YOUR GOAL: Substitute "position" for "coordinates" in the material, starting with the line that contains "What do you" and going on through the line that contains "Image resolution: width=578". Give only those lines, with everything else left unchanged.
--- SUPPLIED INFORMATION Enclosed Below ---
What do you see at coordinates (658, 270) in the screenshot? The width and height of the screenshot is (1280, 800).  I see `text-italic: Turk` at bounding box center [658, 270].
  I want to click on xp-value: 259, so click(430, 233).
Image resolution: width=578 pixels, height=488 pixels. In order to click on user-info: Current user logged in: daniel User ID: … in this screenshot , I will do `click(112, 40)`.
--- End of Enclosed SUPPLIED INFORMATION ---
--- SUPPLIED INFORMATION Enclosed Below ---
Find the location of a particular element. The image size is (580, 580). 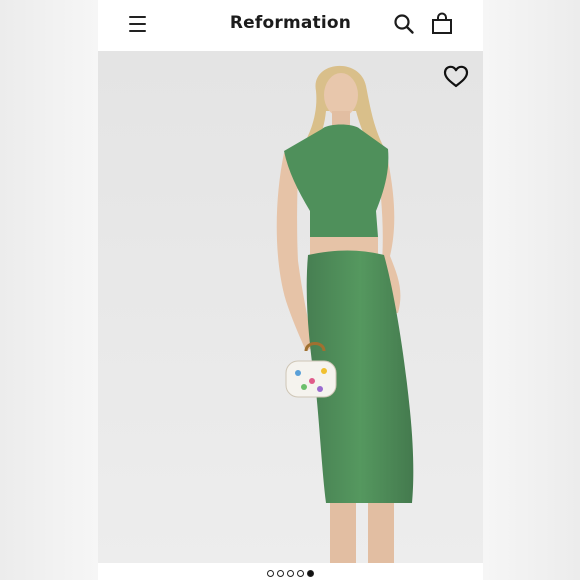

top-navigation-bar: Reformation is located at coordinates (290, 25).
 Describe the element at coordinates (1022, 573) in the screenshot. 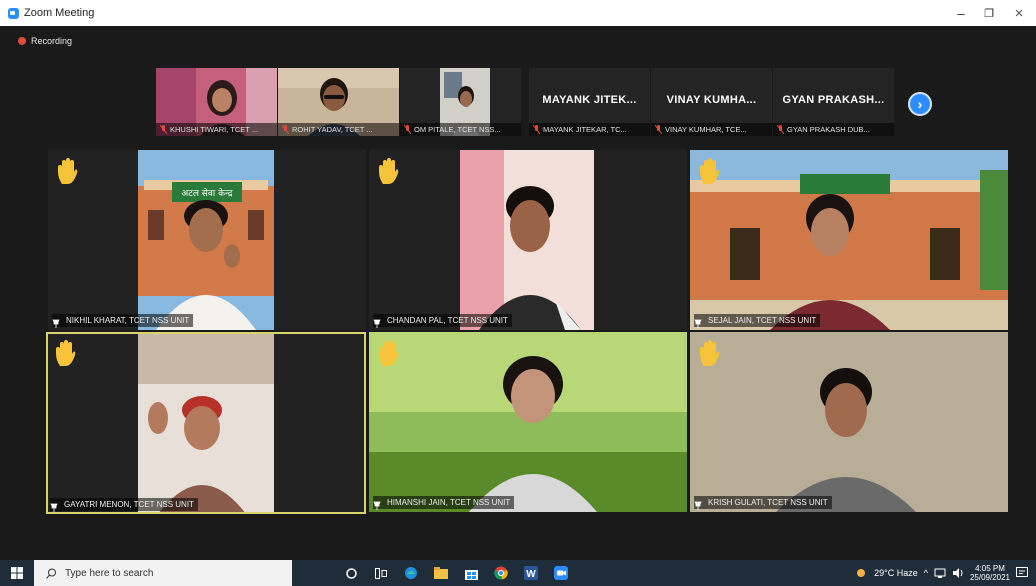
--- End of Enclosed SUPPLIED INFORMATION ---
--- SUPPLIED INFORMATION Enclosed Below ---
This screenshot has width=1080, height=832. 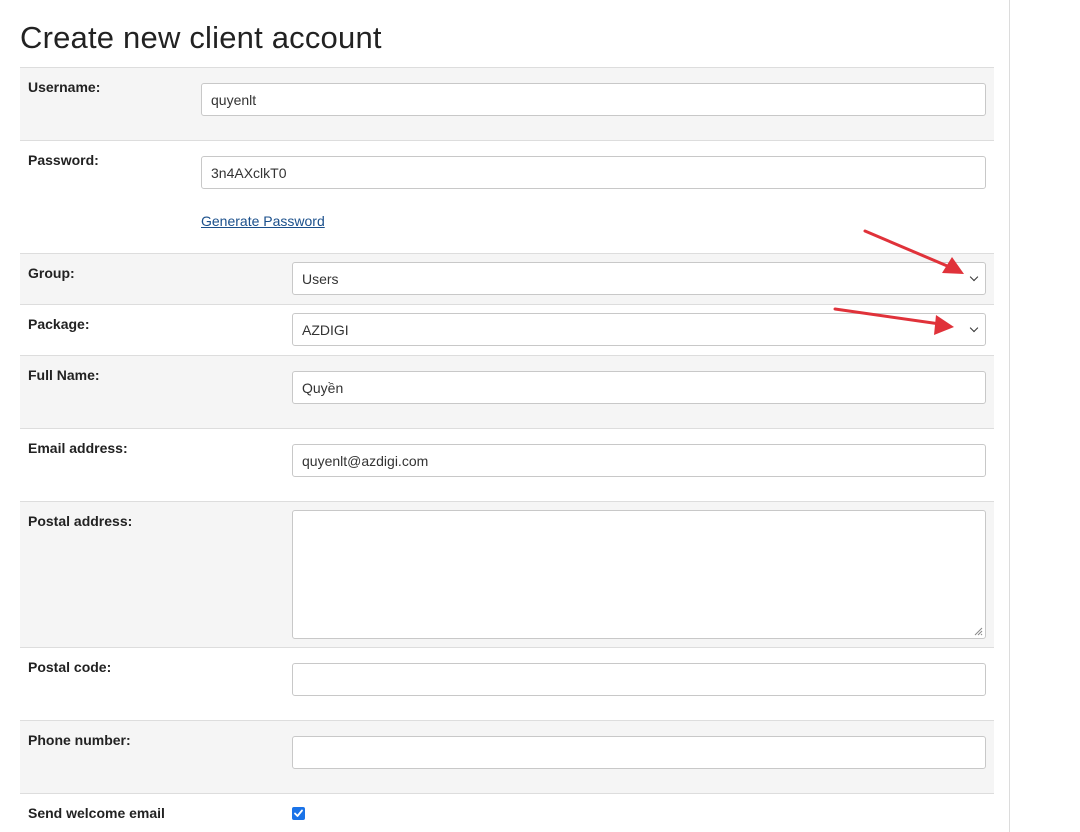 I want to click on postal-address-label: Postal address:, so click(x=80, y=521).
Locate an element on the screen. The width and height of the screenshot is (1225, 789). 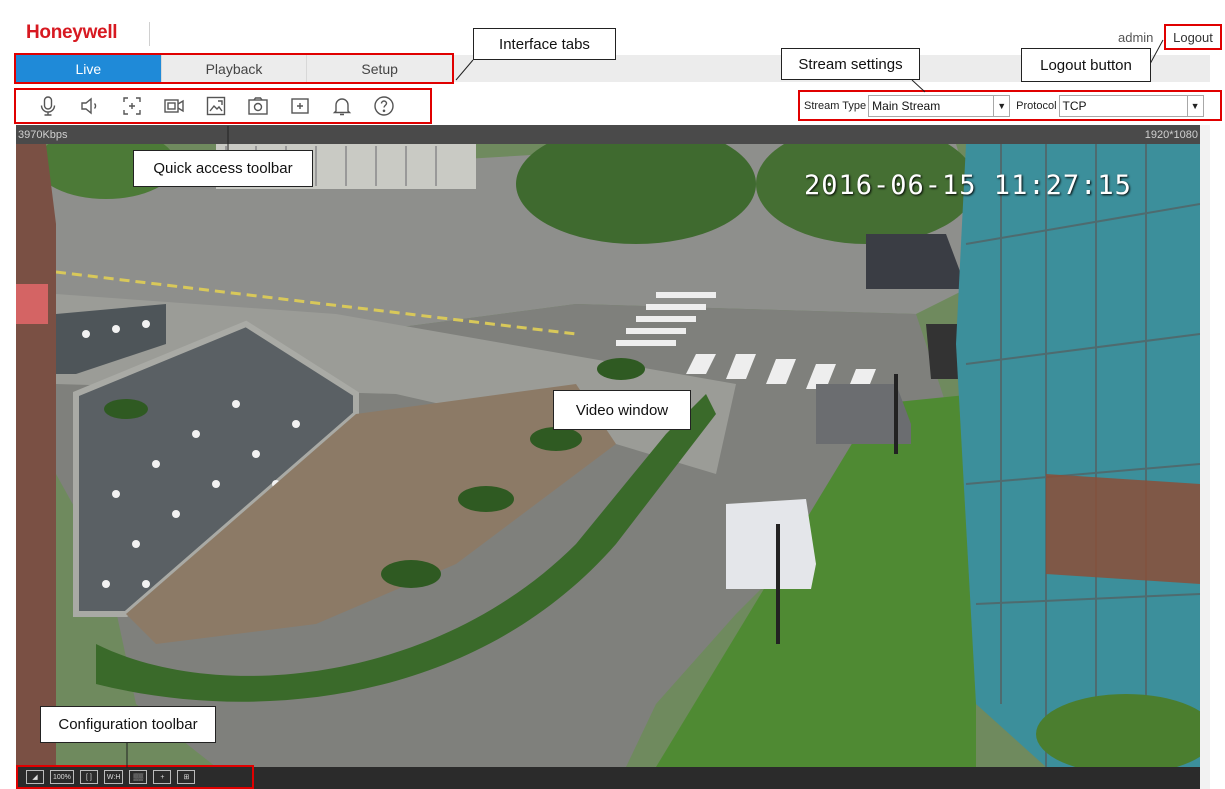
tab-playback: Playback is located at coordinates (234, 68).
--- End of Enclosed SUPPLIED INFORMATION ---
SOLUTION TO THIS PROBLEM:
What do you see at position (658, 270) in the screenshot? The width and height of the screenshot is (1280, 800).  I see `text-italic: Turk` at bounding box center [658, 270].
  I want to click on xp-value: 259, so click(430, 233).
Image resolution: width=578 pixels, height=488 pixels. In order to click on user-info: Current user logged in: daniel User ID: … in this screenshot , I will do `click(112, 40)`.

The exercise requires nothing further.